Enquanto Renan esteve internado, mesmo nos dias em que o marido permaneceu sedado e inconsciente, Annalisa escreveu mensagens. Durante o período, contou novidades, encaminhou recados dos filhos, demonstrou saudades e conversou, ainda que sem resposta. Foi a forma que encontrou para se manter firme e mostrar que estava ali.
– Depois que ele foi intubado, ele não estava mais com o telefone, mas às vezes eu mandava mensagem, eu conversava com ele. Depois, a gente viu junto. Aos poucos, ele foi retomando consciência. E a gente foi conversando. A gente tem muito assunto. Eu tinha muita saudade. Tinha saudade, eu queria que ele conversasse, queria contar as novidades. Meu amigo, meu parceiro. Eu não conseguia interagir com ele, eu mandava música.
Foi da presença de Annalisa que Renan buscou forças. Ao sair do hospital, em meio à confusão das memórias, uma única certeza.
– Eu não sei como, mas durante todo o tempo eu tinha o conforto porque sabia que estava de mãos dadas com a Annalisa. Tempo todo, o tempo todo assim. Era o que me segurava. Eu tenho certeza depois, quando eu acordei, que que foi isso que me salvou, sabe? No sentido de uma corrente incrível que teve, de fé, de orações, de amigos, familiares. E acho que isso influenciou demais. Influenciou demais mesmo. Eu tenho lembranças muito pesadas. Mas que, quando eu acordei, eu comecei agora a ver as mensagens e tudo, é difícil. Minha família sofreu muito.

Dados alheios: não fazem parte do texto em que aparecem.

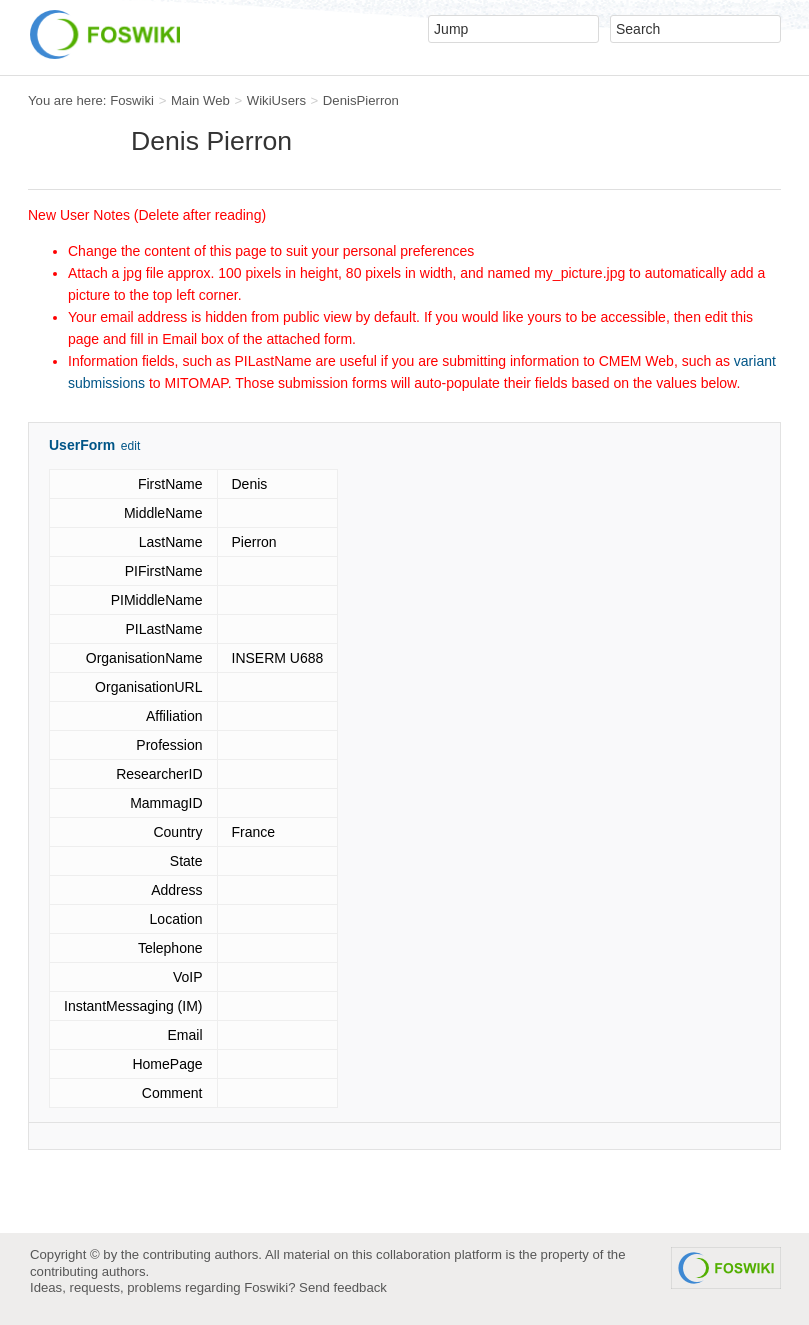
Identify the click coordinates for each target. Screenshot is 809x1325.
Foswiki (132, 100)
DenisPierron (361, 100)
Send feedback (343, 1287)
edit (130, 446)
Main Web (200, 100)
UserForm (82, 445)
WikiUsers (276, 100)
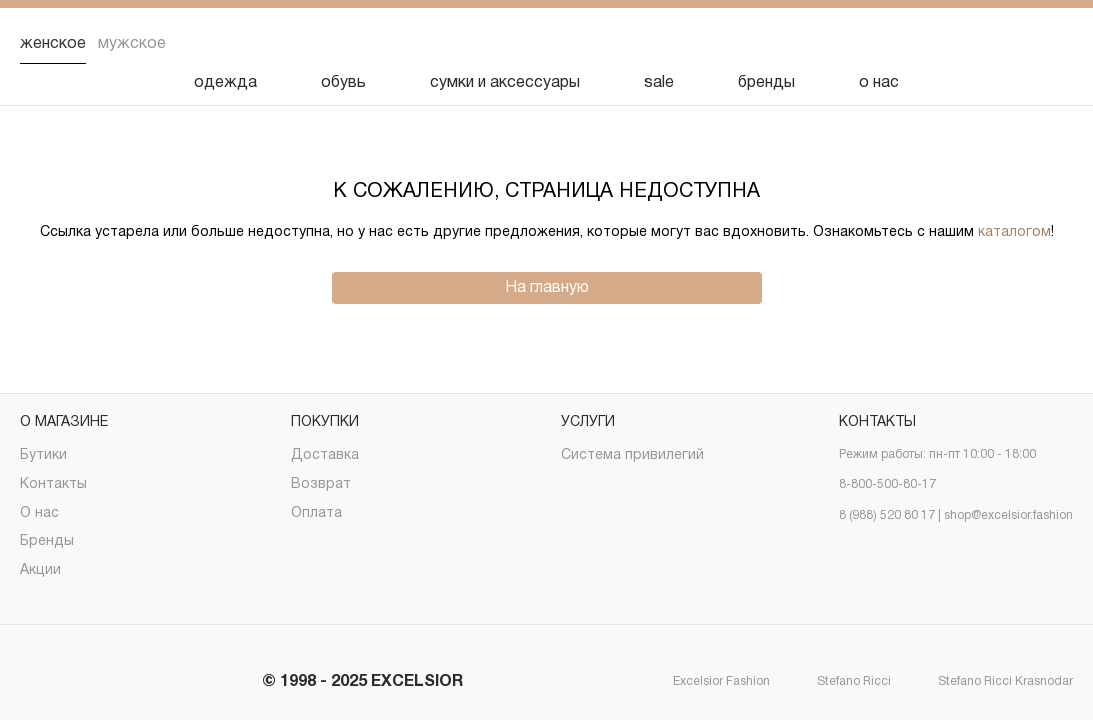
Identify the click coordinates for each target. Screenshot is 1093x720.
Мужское (132, 44)
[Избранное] (953, 44)
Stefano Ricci (836, 682)
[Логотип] (547, 44)
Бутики (43, 455)
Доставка (325, 455)
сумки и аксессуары (505, 83)
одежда (225, 83)
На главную (547, 288)
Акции (40, 570)
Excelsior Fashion (704, 682)
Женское (53, 44)
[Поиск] (901, 44)
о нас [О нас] (879, 83)
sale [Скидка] (659, 83)
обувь (343, 83)
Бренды (47, 541)
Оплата (316, 513)
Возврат (321, 484)
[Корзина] (1057, 44)
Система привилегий (632, 455)
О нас (39, 513)
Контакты (53, 484)
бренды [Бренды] (766, 83)
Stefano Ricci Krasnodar (988, 682)
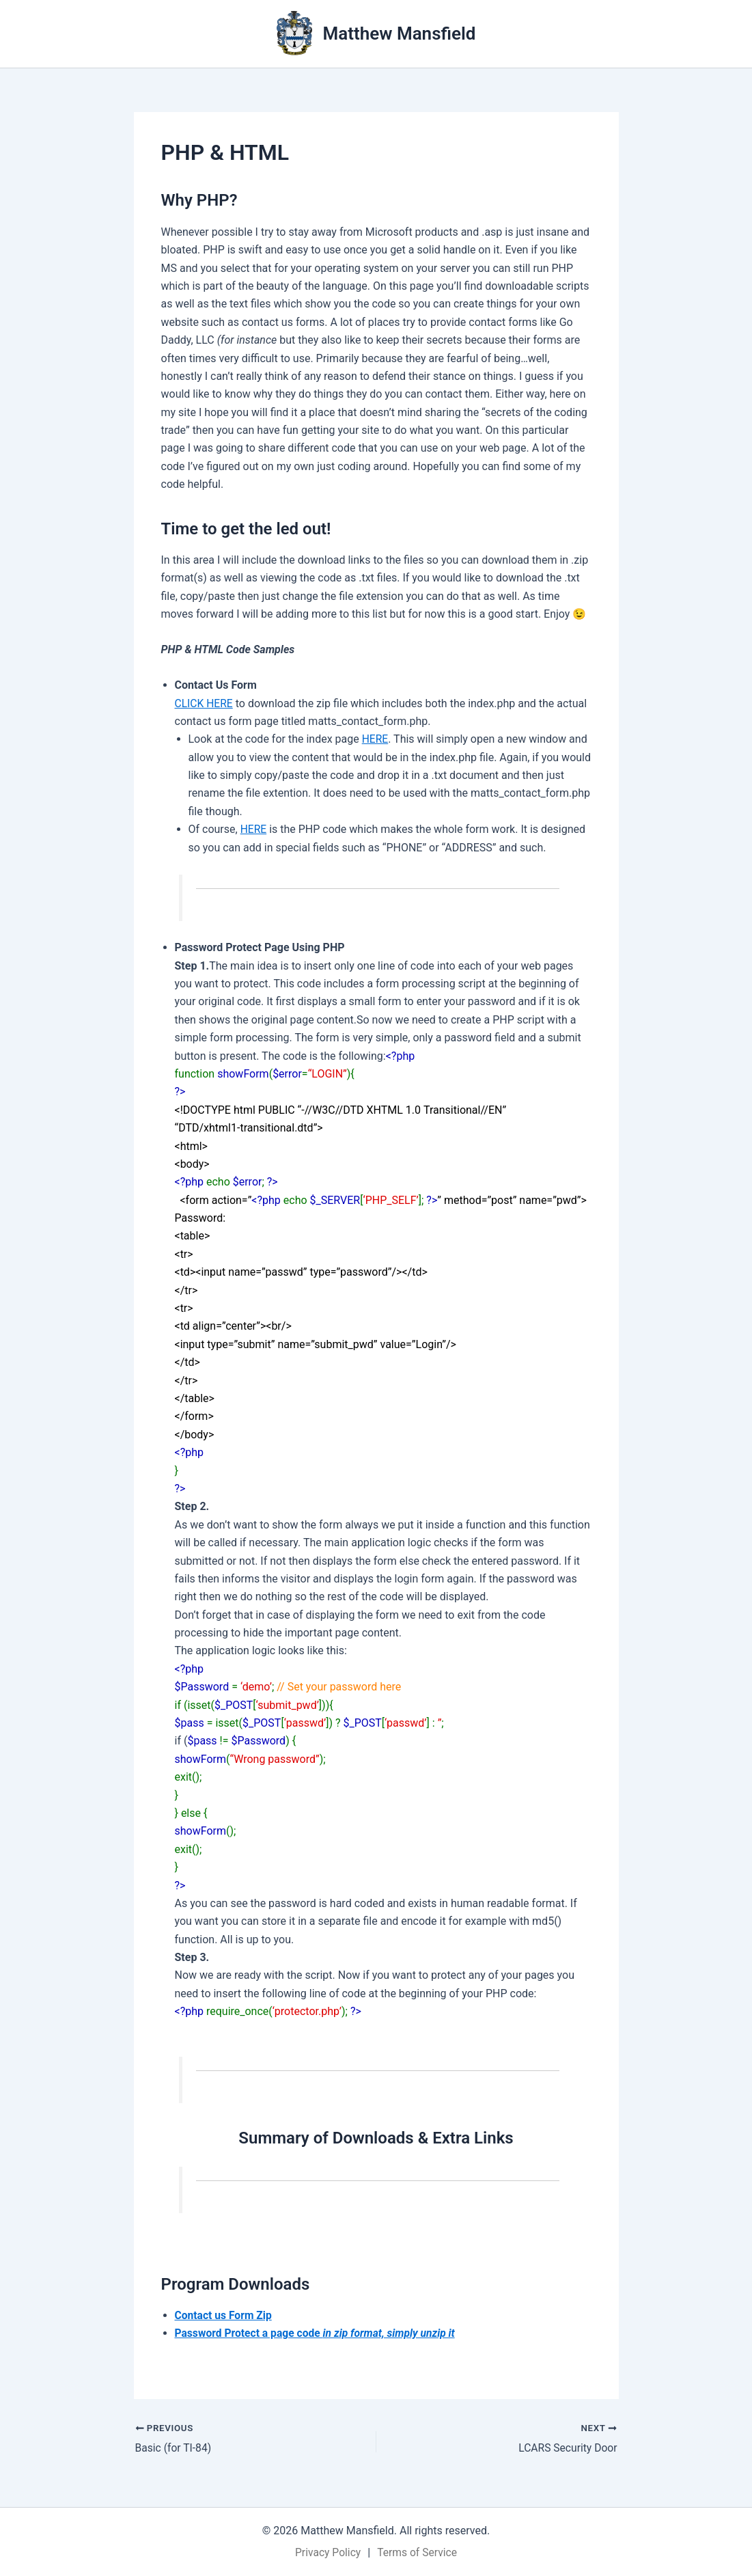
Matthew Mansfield (399, 33)
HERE (375, 738)
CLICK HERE (204, 703)
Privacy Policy (327, 2552)
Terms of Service (418, 2552)
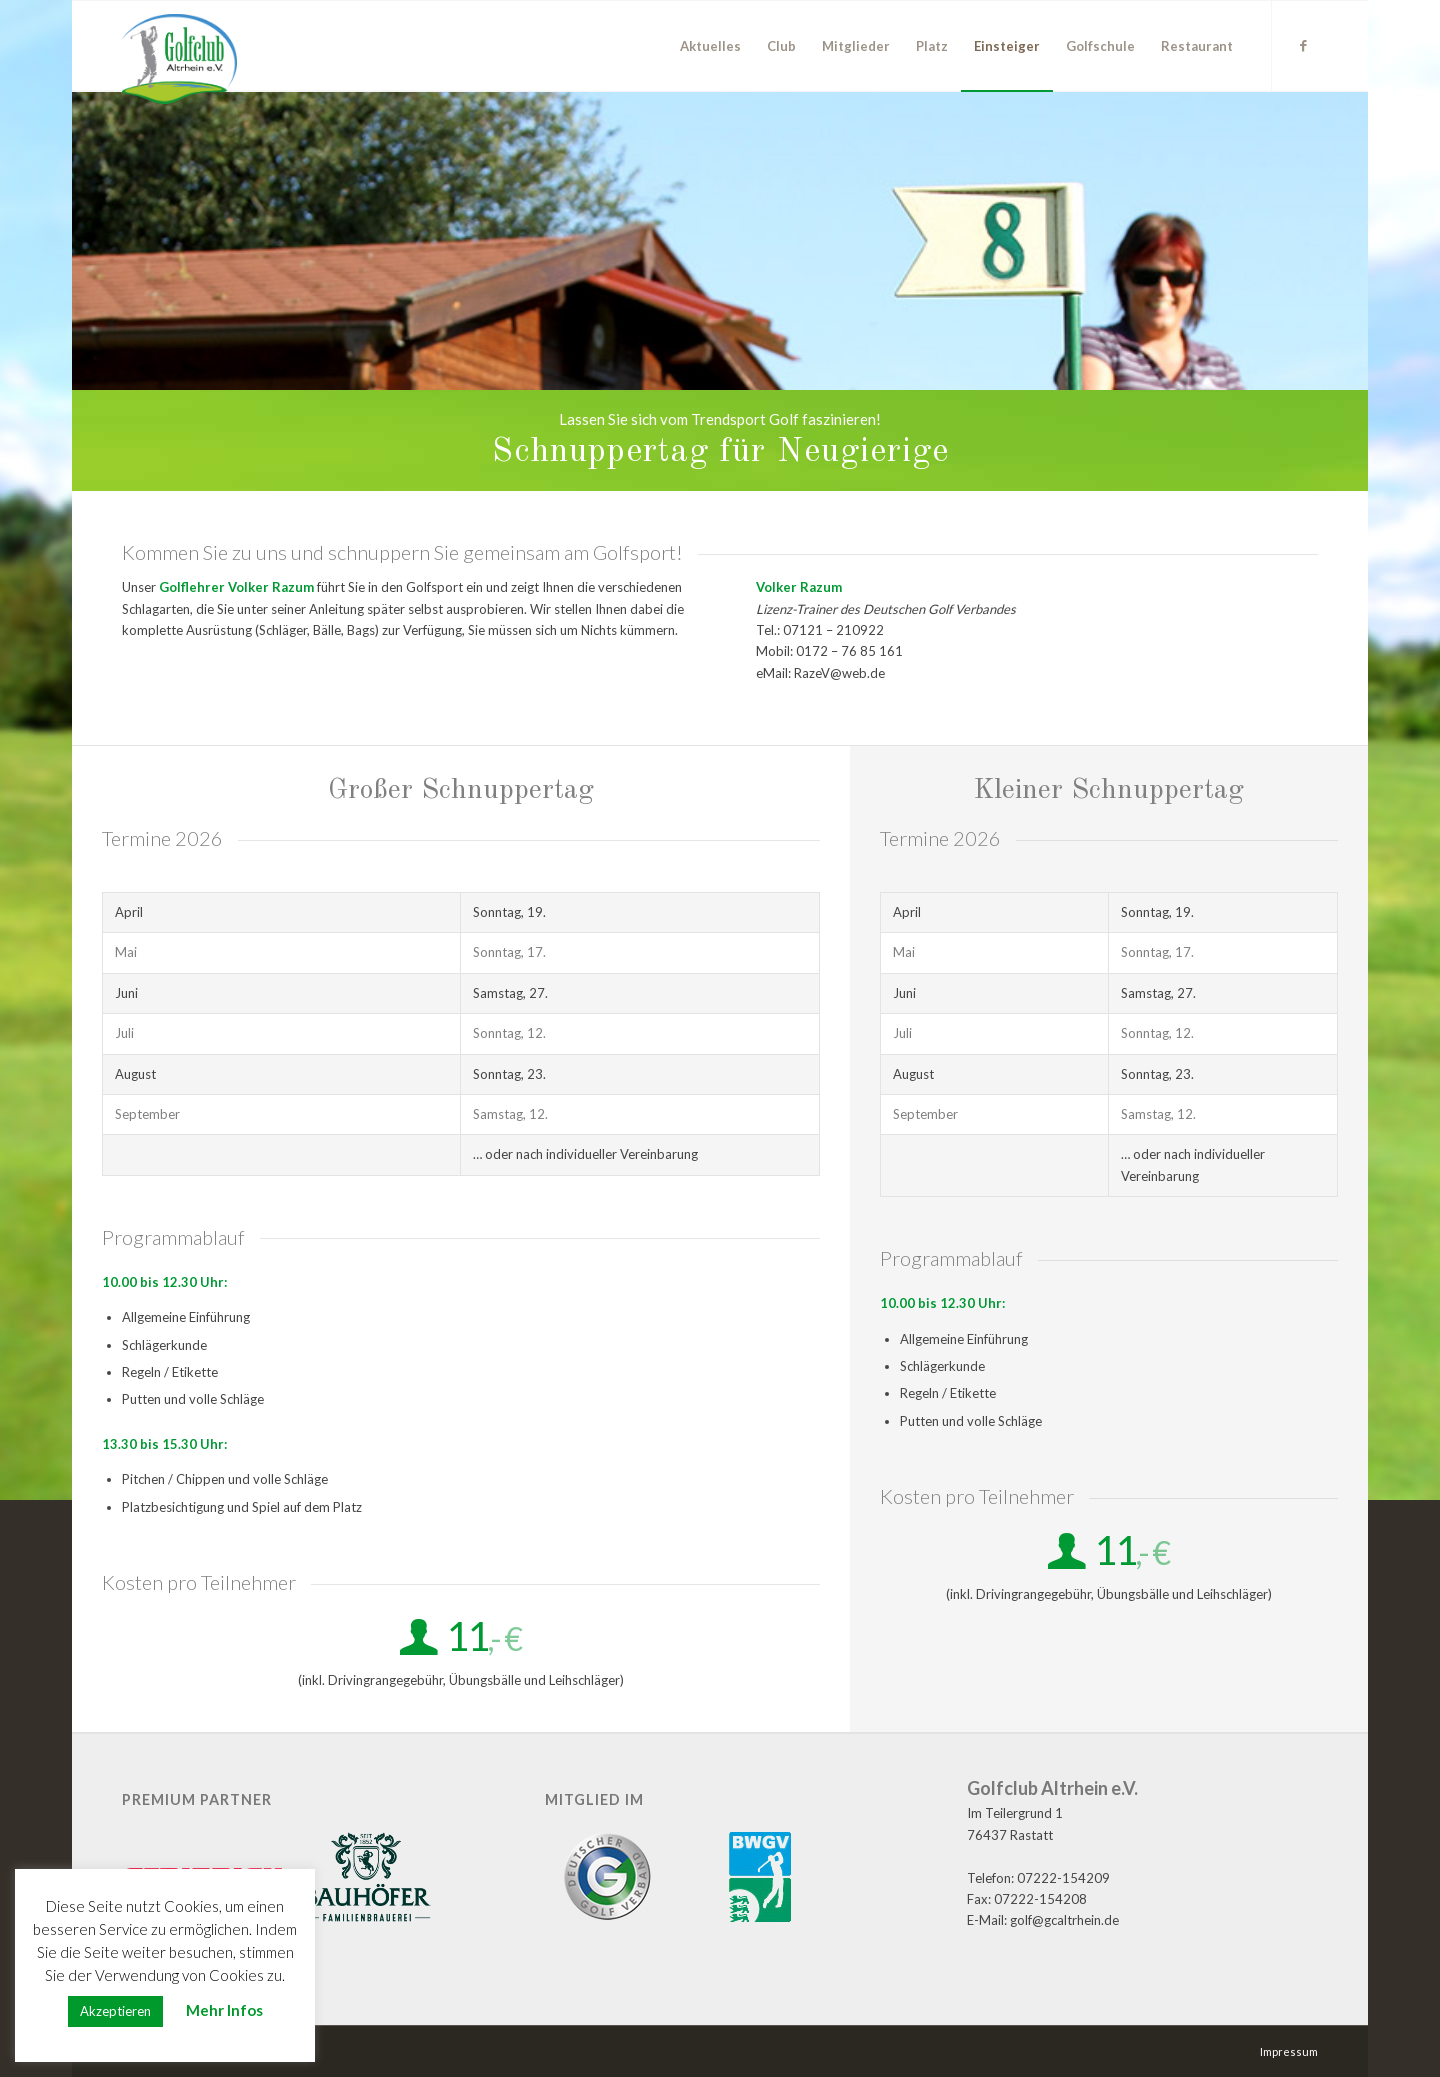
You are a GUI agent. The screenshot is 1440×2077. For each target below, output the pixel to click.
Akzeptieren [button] (115, 2011)
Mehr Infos (224, 2010)
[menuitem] (710, 46)
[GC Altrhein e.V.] (179, 59)
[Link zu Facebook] (1303, 45)
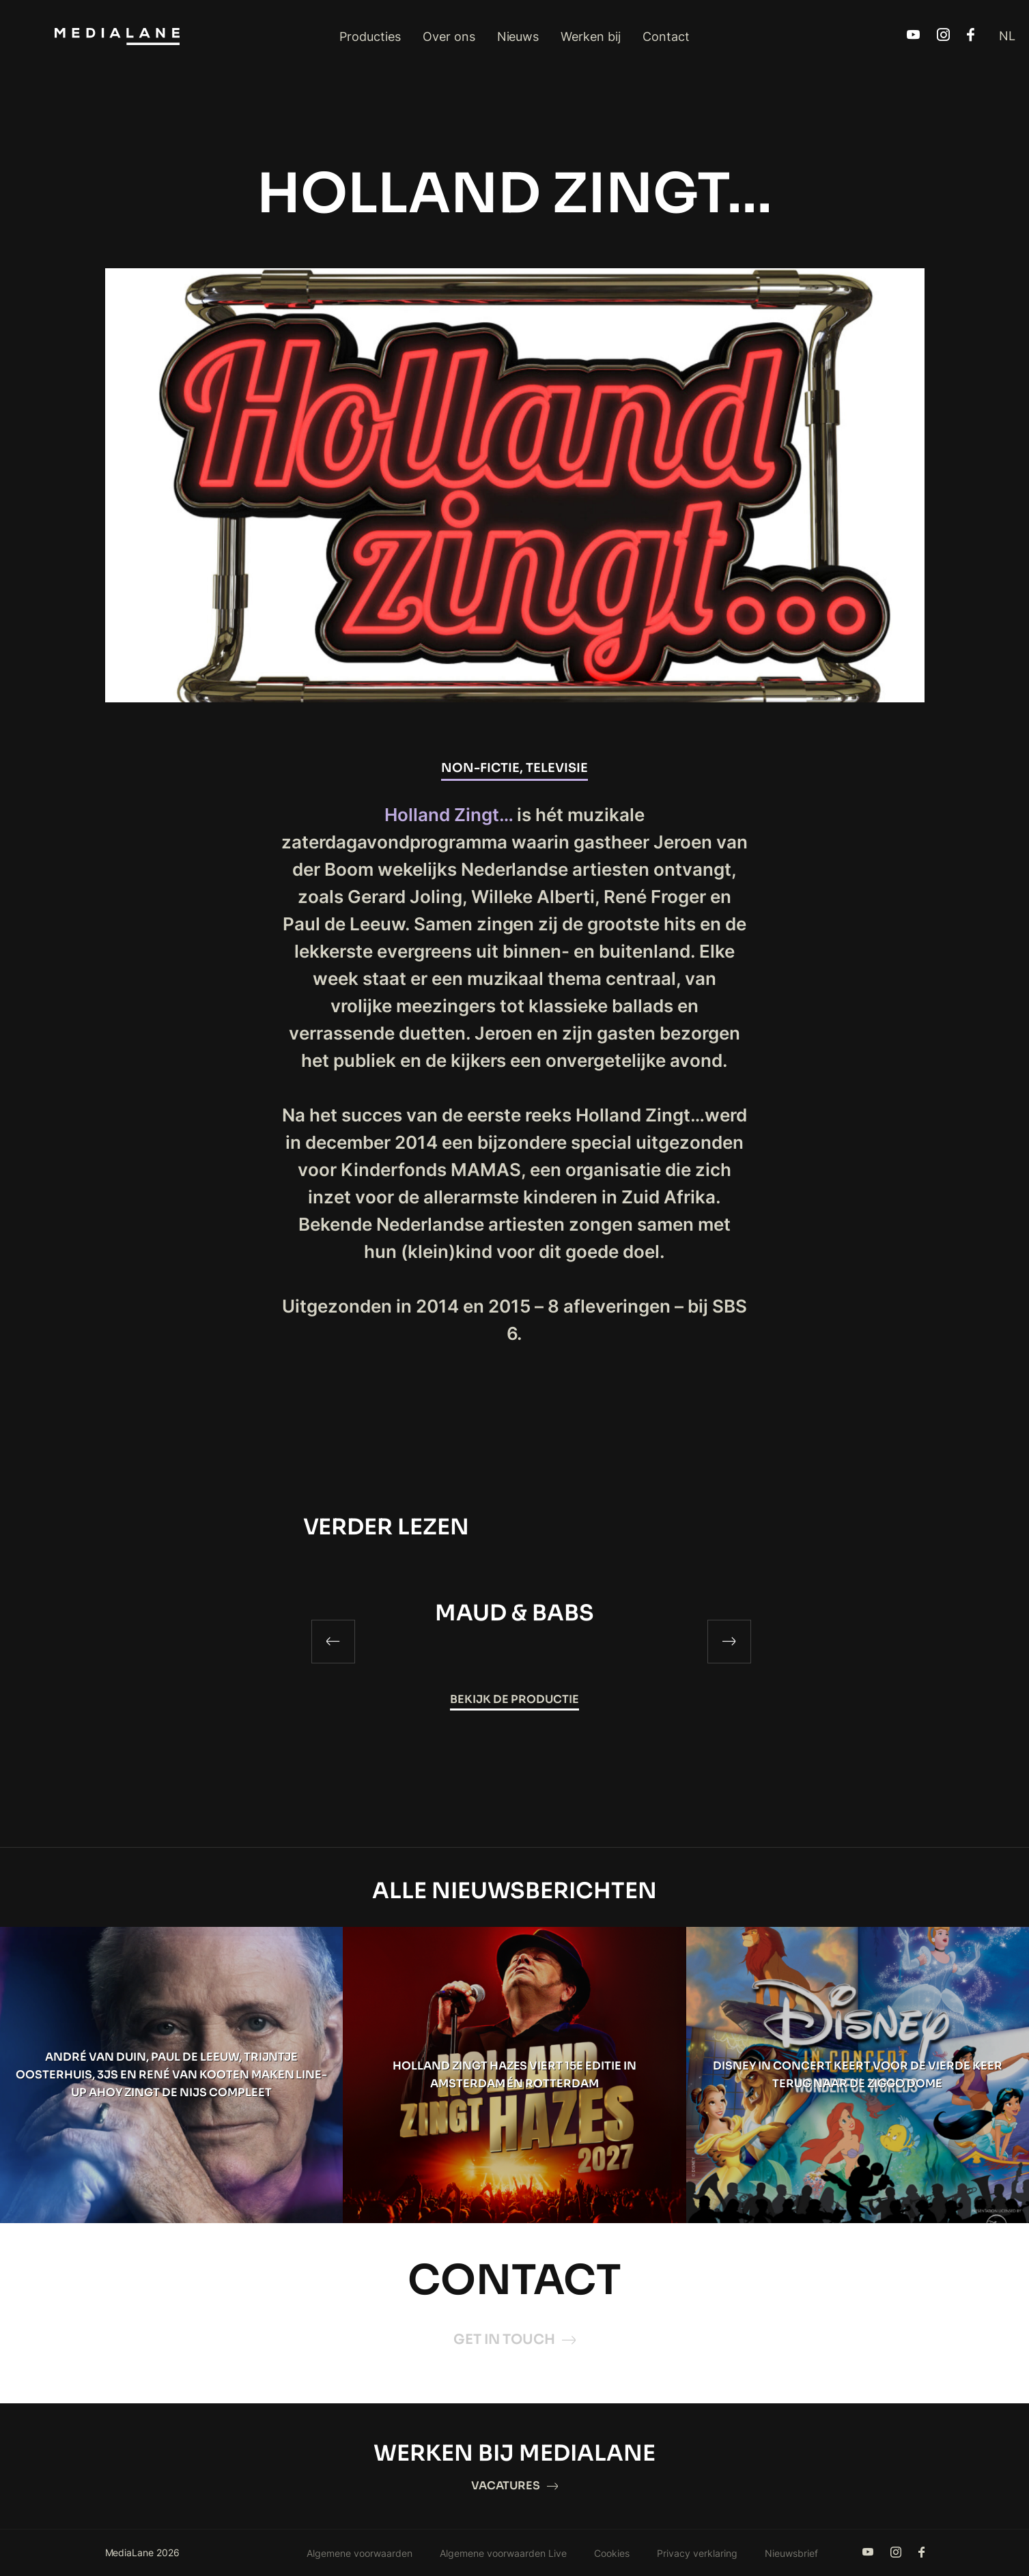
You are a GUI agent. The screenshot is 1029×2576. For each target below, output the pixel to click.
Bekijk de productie (514, 1699)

O sentimento, agora, é de gratidão. Tanto que, após 32 anos de casado, Renan voltou a pedir Annalisa em casamento. Ao som de “Sweet Caroline”, música que costuma embalar jantares da família, a vontade de seguir em frente.
– Eu pedi ela em casamento de novo. Nós vamos fazer. Ela foi uma guerreira, ela foi incrível. Foi parceira demais. Foi incansável. Eu falei para ela: “Eu quero ficar bom, eu quero retribuir”. Quero cuidar dela para o resto da vida. Meus filhos foram incríveis também, ficaram lado a lado comigo. Mas a Anna, não tenho palavras para agradecer. Começo a falar disso e me emociono. Temos muita estrada pela frente.